Celui qui vient d’officialiser sa candidature à la mairie de Québec a été en effet l’un des trois administrateurs de Trudel Innovation, entre le 1er janvier 2023 et le 25 février dernier, peut-on lire au registraire des entreprises du Québec. Il siégeait aux côtés du président William Trudel et du vice-président Simon Métivier.

En entrevue avec notre Bureau d’enquête lundi, l’aspirant maire a confirmé que c’est son «ami» William Trudel qui lui a offert une place sur son conseil d’administration, en échange de rémunération.
«Je l’ai aidé, je l’ai coaché, j’ai été dans son conseil et je suis très fier d’avoir fait ça. L’homme le plus réussi à Québec présentement, c’est lui [...] C’est un modèle», avance Sam Hamad, qui a quitté cette fonction à la fin du mois de février dernier, en vue de se lancer dans la course à la mairie.

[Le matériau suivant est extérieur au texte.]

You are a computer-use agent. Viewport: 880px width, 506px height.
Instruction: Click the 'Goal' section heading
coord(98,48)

Le groupe Trudel confirme que Sam Hamad, une «bonne connaissance» de William Trudel, avait été recruté pour son «expertise et ses bons conseils» afin de contribuer au développement des projets de Trudel Innovation (voir ci-dessous). Il n’avait, alors, aucune visée politique, avance David Chabot, directeur du bureau du président pour Trudel.
Muraille de Chine
Sam Hamad reconnaît qu'il pourrait y avoir apparence de conflit d’intérêts avec le groupe Trudel. C’est la Ville qui donne le feu vert aux projets immobiliers, octroie les permis de construction ou autorise les changements de zonage, notamment.

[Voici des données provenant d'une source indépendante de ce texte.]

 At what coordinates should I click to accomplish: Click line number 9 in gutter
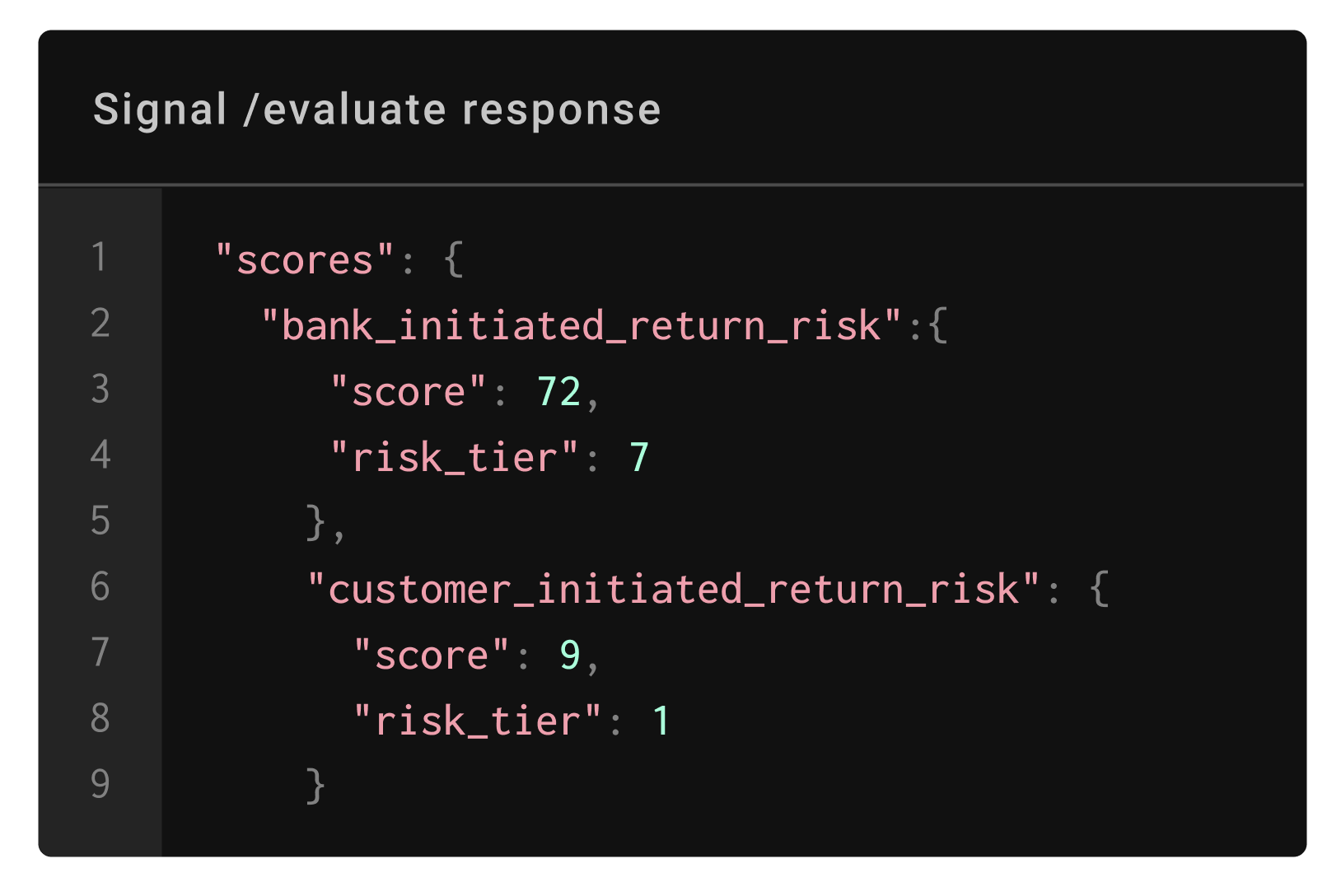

Le politicien entend donc ériger une «muraille de Chine» entre lui et l’entreprise, s’il est élu maire. Deux experts estiment d’ailleurs qu’il s’agit de la meilleure chose à faire pour éviter toute apparence de conflit d’intérêts (voir ci-dessous).
Notons que Sam Hamad prévoit aussi démissionner prochainement de son poste de vice-président principal pour la firme de gestion et surveillance de bâtiment globatech, là où il a été embauché lorsqu’il a quitté la vie politique, en 2017.
Il quittera aussi la présidence des conseils d’administration de deux filières de globatech, soient CT Tech et logic-contrôle, a-t-il fait savoir.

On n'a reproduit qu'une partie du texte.